The next changes to AFL rules have not yet been announced but there is already passionate reaction to the prospect of a cap on interchange rotations.

Collingwood president Eddie McGuire this morning told his Triple M radio audience that the potential rule change may force players to try performance-enhancing drugs.

"They're driving players into taking EPO," McGuire said, linking an off-season AFL technicality to the worldwide outrage at cycling's doping saga engulfing the sport's biggest name Lance Armstrong.

"What's the logical conclusion to players being run off their feet and having to stay on the ground longer?" McGuire asked.

"The unintended consequence of these things is that you will drive players to look to be able to stay on the ground longer and I don't think they've thought it through."

Erythopoietin (EPO) is a blood booster which aids endurance by improving the blood's ability to carry oxygen to muscles.

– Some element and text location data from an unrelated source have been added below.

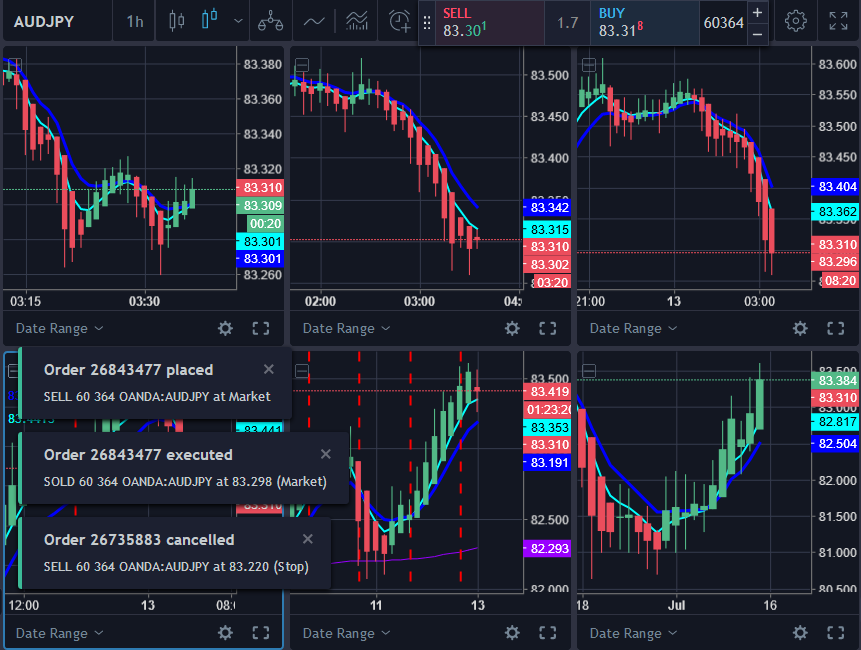The image size is (861, 650).
Task: Create an alert with the alarm clock icon
Action: 399,21
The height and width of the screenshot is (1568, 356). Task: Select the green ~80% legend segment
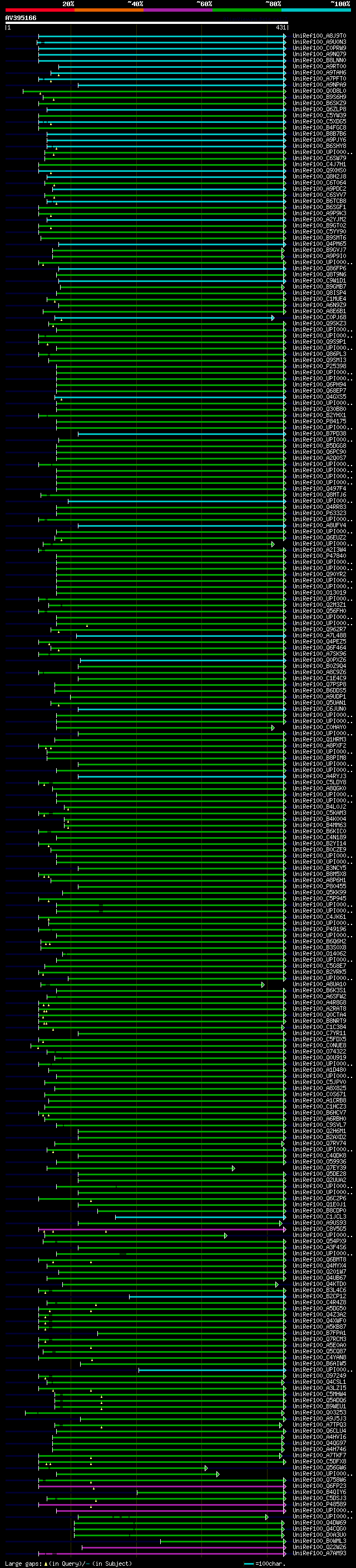point(247,10)
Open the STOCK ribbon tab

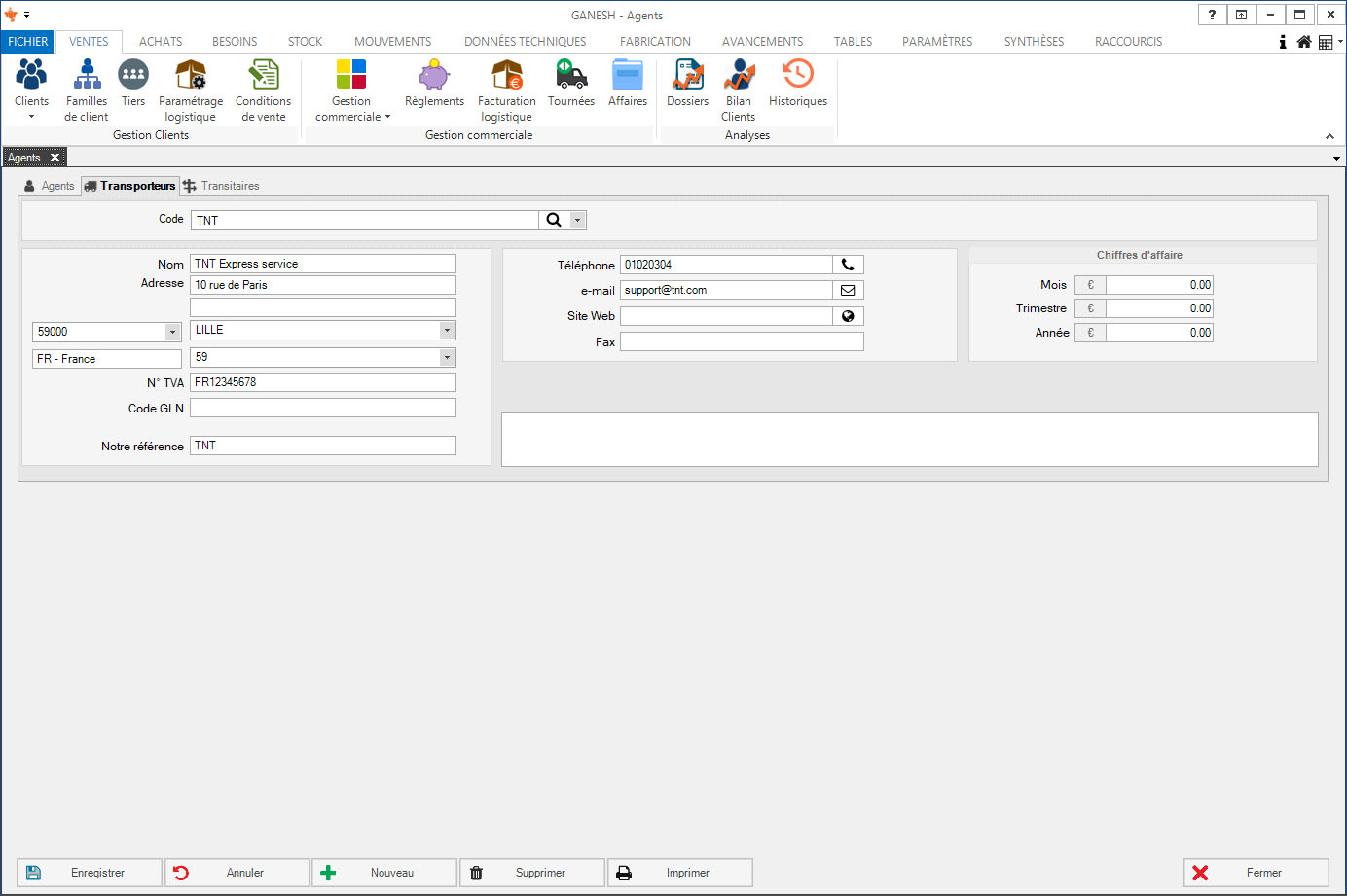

Obsessed with reducing the capacity of players to form packs around stoppages, the AFL is looking to further refine its interchange rules, after introducing a substitute in 2012.

The Laws of the Game committee considered a two interchange/two subs system and a cap of 80 interchanges per game. It is widely believed the cap found their approval.

Outspoken committee member Kevin Bartlett used his SEN program to spruik the virtues of a cap.

"I've been very strong that I believe the game is full of congestion, with too many players around the ball, and the game would be far better off if we were able to spread those players around the ground," Bartlett said on his SEN radio show.

"I believe by having a cap it would enhance the game."

Many players, coaches, and fans believe changes intended to further fatigue players were premature.

The chief executive of the AFL Players' Association, Matt Finnis, told afl.com.au at the weekend that players were still adapting to this year's changes.

"Players are concerned at the pace of rule changes occurring and would prefer the recent change to a 3:1 interchange structure to be maintained for a period which allows meaningful analysis of the intended and unintended consequences of the rule on both the game and its players," Finnis said.

"To simply rely on increasing fatigue levels of players has many potential implications which require significant consideration."

Most fans commenting on Caroline Wilson's article on the subject on Tuesday morning were critical.

Reader Mick said at 9.26am: “I agree, the committee have been notorious for making a rule, then making an additional rule to counteract the reaction of the first. The interchange is a primary example. They reduced the bench to a 3 man, and surprise surprise the number of rotations go up. The limit of human endurance has not changed so instead of fewer rests for longer, the players rest more often for a shorter time in order to keep performing. And now they want to cap the interchange movements? If the bench was kept as 4 man in the first place this would be completely unnecessary.”